Caffe Ribs, Inc. (“Caffe”) purchased the condemned property in 1995 from Reeves and Weatherford. The property was contaminated so Reeves and Weatherford agreed to clean up the contamination. In 2000 Reeves and Weatherford had identified the source of contamination and placed the property with the TCEQ for voluntary cleanup. In 2003, the State notified Caffe Ribs that it intended to condemn the property, or at least part of it, in connection with the Texas Department of Transportation’s project to expand Interstate 10. However, the TCEQ kept delaying any determination the property was properly cleaned up. Essentially, the TCEQ required four additional groundwatering wells be installed, but the TxDOT’s condemnation required all wells be plugged and abandoned, and any new wells be installed after construction was complete. The contamination was then used by the State to argue a decreased value of the property in condemnation proceedings. When CAffe moved to admit evidence of the State’s interference with clean-up processes, the State moved to exclude which was granted. After a jury returned a verdict with a valuation of the property, Caffe appealed. The Court of Appeals determined the error was harmless.
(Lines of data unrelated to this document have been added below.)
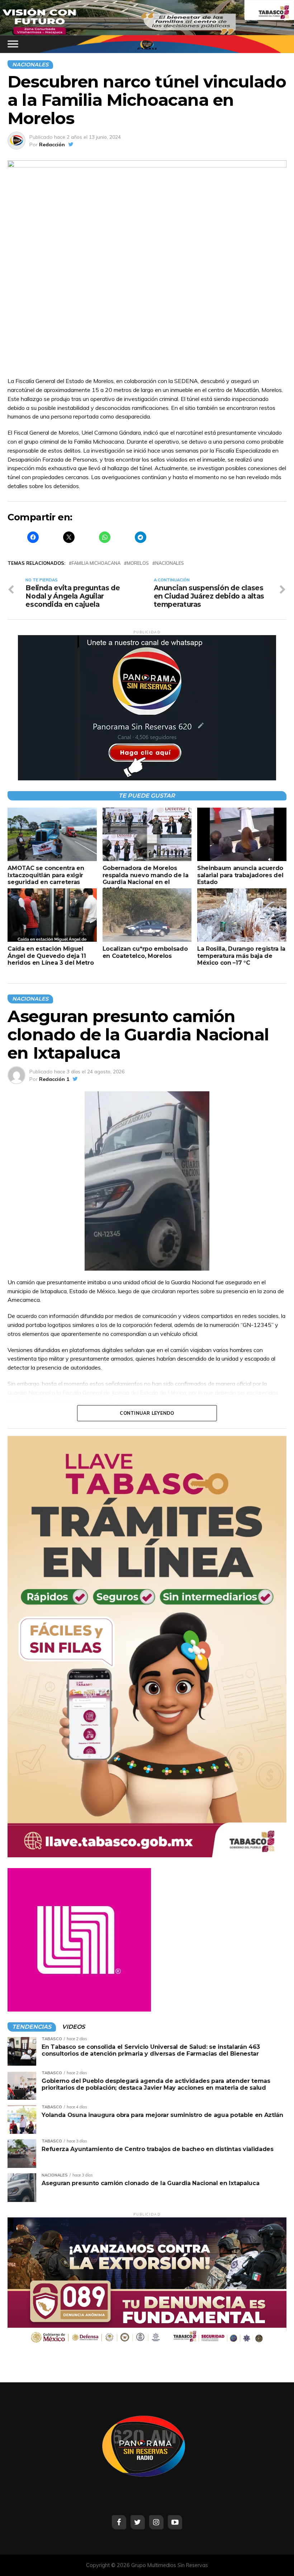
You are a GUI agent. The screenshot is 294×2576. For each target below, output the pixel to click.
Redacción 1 (54, 1079)
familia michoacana (96, 563)
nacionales (169, 563)
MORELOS (138, 563)
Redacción (52, 144)
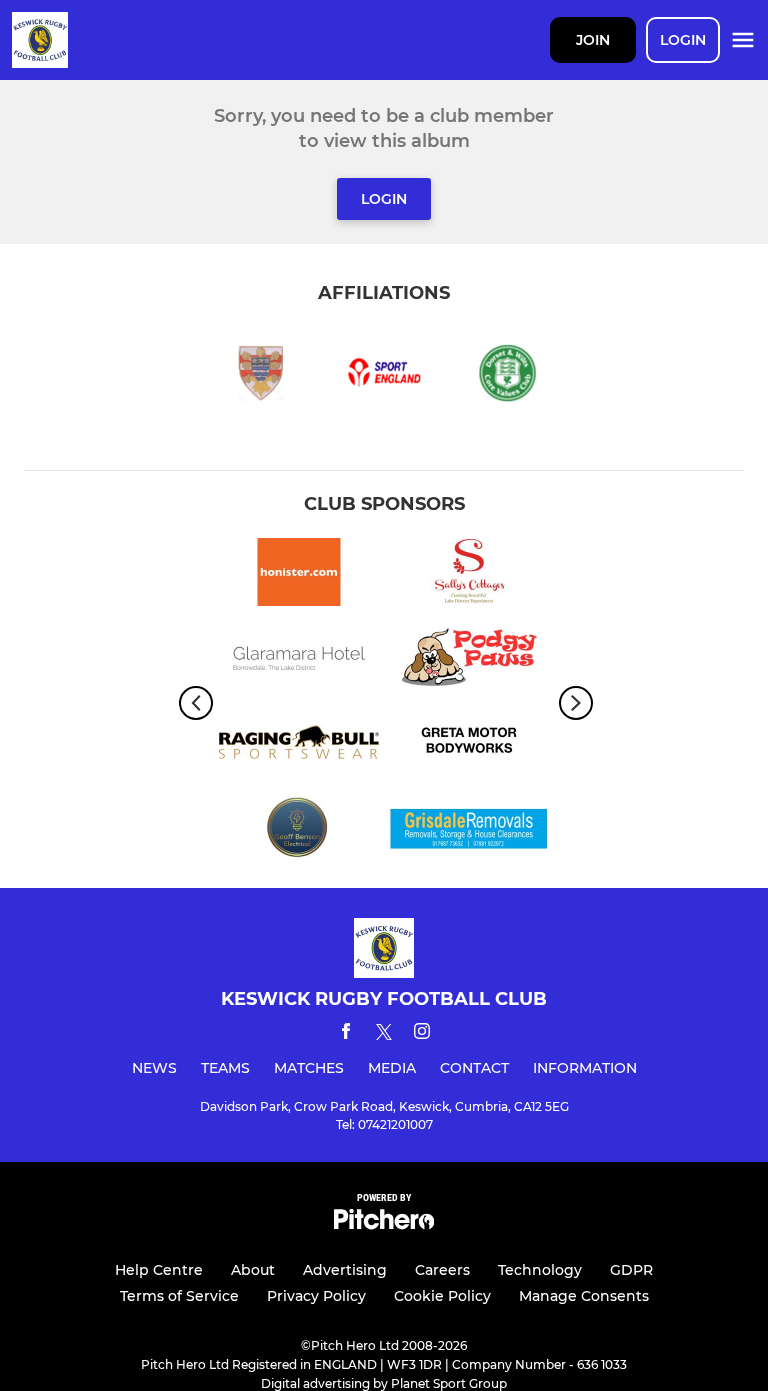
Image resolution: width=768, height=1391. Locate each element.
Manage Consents (584, 1296)
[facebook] (346, 1034)
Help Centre (159, 1270)
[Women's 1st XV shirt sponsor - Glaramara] (299, 660)
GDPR (631, 1270)
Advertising (345, 1270)
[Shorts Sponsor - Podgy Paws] (469, 660)
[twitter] (384, 1035)
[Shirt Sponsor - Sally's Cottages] (469, 575)
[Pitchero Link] (384, 1224)
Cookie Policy (442, 1296)
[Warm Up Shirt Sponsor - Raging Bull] (299, 745)
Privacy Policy (316, 1296)
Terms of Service (179, 1296)
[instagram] (422, 1034)
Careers (442, 1270)
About (253, 1270)
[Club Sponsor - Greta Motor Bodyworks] (469, 745)
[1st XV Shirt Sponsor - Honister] (299, 575)
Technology (540, 1270)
In condemnation proceedings the constitution requires payment of the “market value” of the condemned property—that is, “the price which the property would bring when it is offered for sale by one who desires, but is not obligated to sell, and is bought by one who is under no necessity of buying.” An impending condemnation project, however, can distort the value of property. The inflationary effects of such a project are referred to as “project enhancement,” while the deflationary effects are referred to as “condemnation blight,” or “project diminishment.” Since neither project enhancement nor project diminishment reflects true “market value” they are subject to exclusion. However, exclusion is not mandatory and “[w]e believe the use of a proper instruction, as opposed to an evidentiary exclusion, is particularly appropriate…”when dealing with project diminishment. “In this case, the trial court enforced the project-influence rule with a sweeping evidentiary exclusion.” As the United States Supreme Court has observed, “it would be manifestly unjust to permit a public authority to depreciate property values by a threat of the construction of a government project and then to take advantage of this depression in the price which it must pay for the property when eventually condemned.” United States v. Va. Elec. Power Co., 365 U.S. 624, 636 (1961). Because the Texas Supreme Court believed that is exactly what the State did, it concluded the exclusion was harmful error. The case was remanded for a new trial.